Article mis en ligne le 9 mars 2018

Si on vous dit « Abélard et Héloïse », vous pensez probablement à une belle histoire d’amour médiévale : un couple qui s’aime passionnément, malgré l’opposition de leurs familles, et qui en paye le prix – Abélard se fait castrer de force, Héloïse est reléguée dans un monastère. Un Roméo et Juliette au XIIe siècle, en quelque sorte.

Je relisais il y a peu les lettres d’Abélard et, avec le mouvement #MeToo en tête (ou au cœur, ou aux tripes, ou les trois), cette belle histoire s’éclaire d’un jour différent. Et peu glorieux pour Abélard...

Abélard, prédateur sexuel

Replaçons les choses dans leur contexte. Nous sommes en 1113, à Paris. Abélard a 34 ans et est un professeur extrêmement réputé, dont la pensée originale et les méthodes souvent brutales ont fait la renommée. Héloïse, elle, a 21 ans : issue de la haute noblesse, elle suit des études avancées, ce qui est très rare à une époque où celles-ci sont surtout réservées aux hommes.
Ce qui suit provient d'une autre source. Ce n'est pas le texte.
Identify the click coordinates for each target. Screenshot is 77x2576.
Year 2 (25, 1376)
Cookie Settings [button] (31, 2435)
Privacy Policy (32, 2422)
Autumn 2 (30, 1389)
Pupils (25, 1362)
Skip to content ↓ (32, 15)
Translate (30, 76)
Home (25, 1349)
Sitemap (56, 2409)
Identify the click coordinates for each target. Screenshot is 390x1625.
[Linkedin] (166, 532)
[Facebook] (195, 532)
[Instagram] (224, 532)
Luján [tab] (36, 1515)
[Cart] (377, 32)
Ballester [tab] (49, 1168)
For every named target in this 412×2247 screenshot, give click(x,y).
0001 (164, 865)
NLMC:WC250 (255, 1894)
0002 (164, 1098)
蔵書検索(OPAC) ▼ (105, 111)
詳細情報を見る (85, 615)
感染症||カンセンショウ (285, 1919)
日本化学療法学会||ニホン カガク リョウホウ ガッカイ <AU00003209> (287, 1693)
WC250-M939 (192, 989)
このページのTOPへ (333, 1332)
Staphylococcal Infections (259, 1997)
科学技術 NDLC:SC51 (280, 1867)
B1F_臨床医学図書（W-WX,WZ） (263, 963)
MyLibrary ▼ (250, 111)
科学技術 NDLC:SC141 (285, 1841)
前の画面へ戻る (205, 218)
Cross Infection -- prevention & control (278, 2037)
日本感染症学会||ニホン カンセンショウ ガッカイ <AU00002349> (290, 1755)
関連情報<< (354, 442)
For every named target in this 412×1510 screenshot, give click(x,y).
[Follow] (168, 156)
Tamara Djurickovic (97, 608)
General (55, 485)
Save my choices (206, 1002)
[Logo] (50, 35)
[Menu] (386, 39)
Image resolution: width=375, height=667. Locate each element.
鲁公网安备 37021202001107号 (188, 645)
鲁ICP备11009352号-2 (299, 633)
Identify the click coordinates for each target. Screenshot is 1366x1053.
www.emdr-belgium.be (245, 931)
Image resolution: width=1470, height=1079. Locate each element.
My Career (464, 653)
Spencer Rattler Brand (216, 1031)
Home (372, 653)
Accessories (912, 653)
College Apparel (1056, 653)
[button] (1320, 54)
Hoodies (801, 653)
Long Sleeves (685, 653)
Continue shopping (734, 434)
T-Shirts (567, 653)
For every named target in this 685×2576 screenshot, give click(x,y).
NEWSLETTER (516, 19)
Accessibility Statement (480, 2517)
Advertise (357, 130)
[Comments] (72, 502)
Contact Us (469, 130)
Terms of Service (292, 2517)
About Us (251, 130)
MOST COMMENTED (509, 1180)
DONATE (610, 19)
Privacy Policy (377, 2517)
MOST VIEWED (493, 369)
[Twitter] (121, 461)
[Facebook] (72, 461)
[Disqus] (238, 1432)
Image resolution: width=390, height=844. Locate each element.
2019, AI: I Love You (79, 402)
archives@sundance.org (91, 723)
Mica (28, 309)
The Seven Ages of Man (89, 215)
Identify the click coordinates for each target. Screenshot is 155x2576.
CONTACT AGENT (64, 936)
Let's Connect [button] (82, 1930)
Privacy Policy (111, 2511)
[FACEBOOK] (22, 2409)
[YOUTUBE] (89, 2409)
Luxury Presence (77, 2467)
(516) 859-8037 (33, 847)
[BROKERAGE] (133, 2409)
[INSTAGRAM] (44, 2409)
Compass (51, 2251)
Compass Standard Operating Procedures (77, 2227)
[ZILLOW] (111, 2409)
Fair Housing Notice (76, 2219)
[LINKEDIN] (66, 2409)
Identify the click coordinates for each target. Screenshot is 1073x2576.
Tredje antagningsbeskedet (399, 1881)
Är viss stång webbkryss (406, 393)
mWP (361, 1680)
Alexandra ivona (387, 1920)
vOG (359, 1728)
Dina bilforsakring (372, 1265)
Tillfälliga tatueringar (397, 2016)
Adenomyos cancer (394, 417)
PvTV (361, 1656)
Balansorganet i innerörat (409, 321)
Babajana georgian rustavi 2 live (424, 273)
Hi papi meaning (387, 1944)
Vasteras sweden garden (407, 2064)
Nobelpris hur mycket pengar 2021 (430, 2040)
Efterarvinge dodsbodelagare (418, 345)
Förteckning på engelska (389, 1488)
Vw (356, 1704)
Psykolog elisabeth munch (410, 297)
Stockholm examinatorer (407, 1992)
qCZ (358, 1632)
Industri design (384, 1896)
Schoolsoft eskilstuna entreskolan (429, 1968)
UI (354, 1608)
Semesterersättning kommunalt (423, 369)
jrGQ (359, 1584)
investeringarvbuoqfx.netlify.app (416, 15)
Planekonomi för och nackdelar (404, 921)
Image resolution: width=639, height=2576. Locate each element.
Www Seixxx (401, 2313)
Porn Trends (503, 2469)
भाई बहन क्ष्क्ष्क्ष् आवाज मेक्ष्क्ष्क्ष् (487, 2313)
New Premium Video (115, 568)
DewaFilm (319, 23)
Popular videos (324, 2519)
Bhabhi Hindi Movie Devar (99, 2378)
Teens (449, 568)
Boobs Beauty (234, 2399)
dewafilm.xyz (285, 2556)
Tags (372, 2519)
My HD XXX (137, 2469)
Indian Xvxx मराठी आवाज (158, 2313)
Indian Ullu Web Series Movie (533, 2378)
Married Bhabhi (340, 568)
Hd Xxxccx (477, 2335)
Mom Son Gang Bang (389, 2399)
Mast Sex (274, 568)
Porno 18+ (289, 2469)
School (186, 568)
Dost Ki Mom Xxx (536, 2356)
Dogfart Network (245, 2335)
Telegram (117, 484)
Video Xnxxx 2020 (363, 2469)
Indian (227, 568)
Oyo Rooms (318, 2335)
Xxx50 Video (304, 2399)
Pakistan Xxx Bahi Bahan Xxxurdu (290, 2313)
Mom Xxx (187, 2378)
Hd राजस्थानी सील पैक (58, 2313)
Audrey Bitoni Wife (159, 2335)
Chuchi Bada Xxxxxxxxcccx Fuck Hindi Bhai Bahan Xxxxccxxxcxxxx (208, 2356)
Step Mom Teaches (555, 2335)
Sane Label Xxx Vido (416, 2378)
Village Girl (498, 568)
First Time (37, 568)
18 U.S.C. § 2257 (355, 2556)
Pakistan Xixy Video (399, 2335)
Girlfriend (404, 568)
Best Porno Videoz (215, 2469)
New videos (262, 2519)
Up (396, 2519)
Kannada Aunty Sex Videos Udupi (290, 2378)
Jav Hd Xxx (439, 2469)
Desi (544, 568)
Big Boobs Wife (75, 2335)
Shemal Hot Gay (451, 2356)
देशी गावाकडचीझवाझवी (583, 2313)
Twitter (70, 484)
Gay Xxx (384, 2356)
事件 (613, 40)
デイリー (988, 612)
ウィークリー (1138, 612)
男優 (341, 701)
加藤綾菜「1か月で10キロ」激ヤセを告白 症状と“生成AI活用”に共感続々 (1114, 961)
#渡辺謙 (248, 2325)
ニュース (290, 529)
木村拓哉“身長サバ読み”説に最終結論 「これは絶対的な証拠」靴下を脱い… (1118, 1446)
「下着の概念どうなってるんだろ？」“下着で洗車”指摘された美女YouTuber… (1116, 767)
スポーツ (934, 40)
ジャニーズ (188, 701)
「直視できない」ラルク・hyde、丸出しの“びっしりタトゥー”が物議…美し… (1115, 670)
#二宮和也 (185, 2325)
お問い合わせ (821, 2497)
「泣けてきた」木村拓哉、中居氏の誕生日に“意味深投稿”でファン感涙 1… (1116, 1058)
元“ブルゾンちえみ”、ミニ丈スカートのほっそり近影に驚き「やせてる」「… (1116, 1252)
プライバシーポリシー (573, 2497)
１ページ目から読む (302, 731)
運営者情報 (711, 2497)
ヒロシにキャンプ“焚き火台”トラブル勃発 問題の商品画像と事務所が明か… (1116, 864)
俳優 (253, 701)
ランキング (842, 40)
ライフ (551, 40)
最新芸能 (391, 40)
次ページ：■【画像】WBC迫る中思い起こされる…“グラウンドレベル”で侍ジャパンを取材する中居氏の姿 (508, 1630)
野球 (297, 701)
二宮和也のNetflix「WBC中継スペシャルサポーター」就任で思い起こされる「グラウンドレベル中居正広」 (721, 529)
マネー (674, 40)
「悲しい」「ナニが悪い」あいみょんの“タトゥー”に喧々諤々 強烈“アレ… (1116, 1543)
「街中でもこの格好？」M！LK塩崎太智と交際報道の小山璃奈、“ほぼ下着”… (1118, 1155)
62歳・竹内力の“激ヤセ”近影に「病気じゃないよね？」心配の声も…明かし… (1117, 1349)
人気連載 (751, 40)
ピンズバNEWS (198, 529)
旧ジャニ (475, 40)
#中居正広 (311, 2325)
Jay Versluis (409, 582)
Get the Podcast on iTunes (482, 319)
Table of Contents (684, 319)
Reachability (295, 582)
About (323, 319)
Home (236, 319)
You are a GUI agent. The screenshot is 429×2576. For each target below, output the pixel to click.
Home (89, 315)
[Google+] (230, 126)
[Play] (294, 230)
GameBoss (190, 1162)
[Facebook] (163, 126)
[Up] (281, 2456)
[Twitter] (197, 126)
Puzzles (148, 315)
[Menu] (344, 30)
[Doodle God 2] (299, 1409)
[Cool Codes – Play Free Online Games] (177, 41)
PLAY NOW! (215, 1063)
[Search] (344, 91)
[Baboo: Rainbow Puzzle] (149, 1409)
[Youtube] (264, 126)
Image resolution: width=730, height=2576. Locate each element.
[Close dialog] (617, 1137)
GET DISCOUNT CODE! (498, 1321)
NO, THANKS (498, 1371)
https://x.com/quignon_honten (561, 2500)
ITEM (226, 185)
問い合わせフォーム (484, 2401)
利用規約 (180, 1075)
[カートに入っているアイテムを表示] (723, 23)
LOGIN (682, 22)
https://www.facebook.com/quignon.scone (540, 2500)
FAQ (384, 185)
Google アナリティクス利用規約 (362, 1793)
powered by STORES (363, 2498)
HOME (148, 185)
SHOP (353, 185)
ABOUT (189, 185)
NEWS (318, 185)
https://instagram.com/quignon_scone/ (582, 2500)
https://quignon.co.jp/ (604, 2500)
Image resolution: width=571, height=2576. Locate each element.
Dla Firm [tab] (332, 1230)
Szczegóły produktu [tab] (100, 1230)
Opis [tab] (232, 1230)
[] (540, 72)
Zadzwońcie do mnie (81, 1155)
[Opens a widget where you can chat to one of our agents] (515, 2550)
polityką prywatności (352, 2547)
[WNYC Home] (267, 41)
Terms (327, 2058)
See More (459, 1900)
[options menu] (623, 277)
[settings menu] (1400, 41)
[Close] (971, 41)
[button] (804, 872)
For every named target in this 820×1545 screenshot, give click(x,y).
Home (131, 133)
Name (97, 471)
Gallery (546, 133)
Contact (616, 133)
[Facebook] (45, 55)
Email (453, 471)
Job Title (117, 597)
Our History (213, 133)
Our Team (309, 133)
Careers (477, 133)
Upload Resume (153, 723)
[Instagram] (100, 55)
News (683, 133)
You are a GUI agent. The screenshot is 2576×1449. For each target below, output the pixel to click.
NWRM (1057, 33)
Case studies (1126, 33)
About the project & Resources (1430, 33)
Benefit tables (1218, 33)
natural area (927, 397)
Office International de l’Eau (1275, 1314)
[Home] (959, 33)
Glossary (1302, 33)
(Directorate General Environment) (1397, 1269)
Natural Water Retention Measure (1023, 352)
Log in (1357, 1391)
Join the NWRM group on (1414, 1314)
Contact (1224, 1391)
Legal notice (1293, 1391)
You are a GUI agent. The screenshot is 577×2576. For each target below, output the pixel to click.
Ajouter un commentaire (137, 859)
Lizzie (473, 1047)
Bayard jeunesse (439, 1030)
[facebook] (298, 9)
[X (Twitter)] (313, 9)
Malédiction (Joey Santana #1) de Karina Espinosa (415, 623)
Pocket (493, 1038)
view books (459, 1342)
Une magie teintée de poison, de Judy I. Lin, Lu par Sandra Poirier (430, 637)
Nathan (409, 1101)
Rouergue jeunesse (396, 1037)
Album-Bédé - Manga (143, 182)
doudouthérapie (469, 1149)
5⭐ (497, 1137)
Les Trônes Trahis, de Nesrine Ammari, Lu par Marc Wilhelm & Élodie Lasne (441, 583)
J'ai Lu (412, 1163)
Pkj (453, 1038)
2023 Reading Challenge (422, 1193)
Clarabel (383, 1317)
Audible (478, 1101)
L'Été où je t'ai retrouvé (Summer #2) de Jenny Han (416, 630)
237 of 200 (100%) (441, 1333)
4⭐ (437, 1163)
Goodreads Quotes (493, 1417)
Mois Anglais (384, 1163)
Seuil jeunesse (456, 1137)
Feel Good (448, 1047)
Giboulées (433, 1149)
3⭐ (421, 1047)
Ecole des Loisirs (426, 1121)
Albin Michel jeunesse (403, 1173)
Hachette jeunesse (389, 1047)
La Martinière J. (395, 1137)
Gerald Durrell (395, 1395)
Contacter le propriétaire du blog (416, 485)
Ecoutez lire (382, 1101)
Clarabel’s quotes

Elle est visiblement très intelligente, très érudite et promise à un brillant avenir.

Entre les deux, pas de coup de foudre réciproque : Abélard, séduit par la brillante réputation de la jeune fille, décide sciemment de « l’avoir », pour l’ajouter à la liste de ses conquêtes féminines. Pour lui, c’est un jeu : « je pensais qu’il serait agréable de nouer avec elle une liaison amoureuse, et je crus que rien ne serait plus facile ».

La lettre dans laquelle il retrace son parcours dégouline d’orgueil : « j’avais une telle renommée, une telle grâce de jeunesse et de beauté, que je pensais n’avoir aucun refus à craindre ». Nulle part Abélard n’envisage la possibilité qu’Héloïse lui dise non. On sent bien que dans son esprit d’homme, la femme ne peut pas dire non. (...)

Abélard, manipulateur et amant abusif

Pour l’obtenir, il met en œuvre un plan assez grinçant : il emménage chez elle et réussit à convaincre son oncle d’en faire son élève. Abélard utilise alors cette position dominante pour séduire Héloïse. La pauvre est donc doublement coincée : son amant vit chez elle et prend en charge l’intégralité de son éducation.

Quelques années plus tard, quand tout est découvert, Abélard persuade Héloïse de prendre le voile et de se retirer dans un couvent. Elle explique clairement qu’il ne s’agit pas de sa propre décision : « par ton ordre, j’ai pris un autre habit, afin de te montrer que tu étais le maître unique de mon cœur aussi bien que de mon corps ». Bref, Abélard décide, il choisit pour elle, la forçant à renoncer à sa position sociale et à sa vie. Et il l’abandonne pendant plusieurs années, la poussant à le supplier de lui écrire une lettre, car elle se sent « négligée et oubliée ».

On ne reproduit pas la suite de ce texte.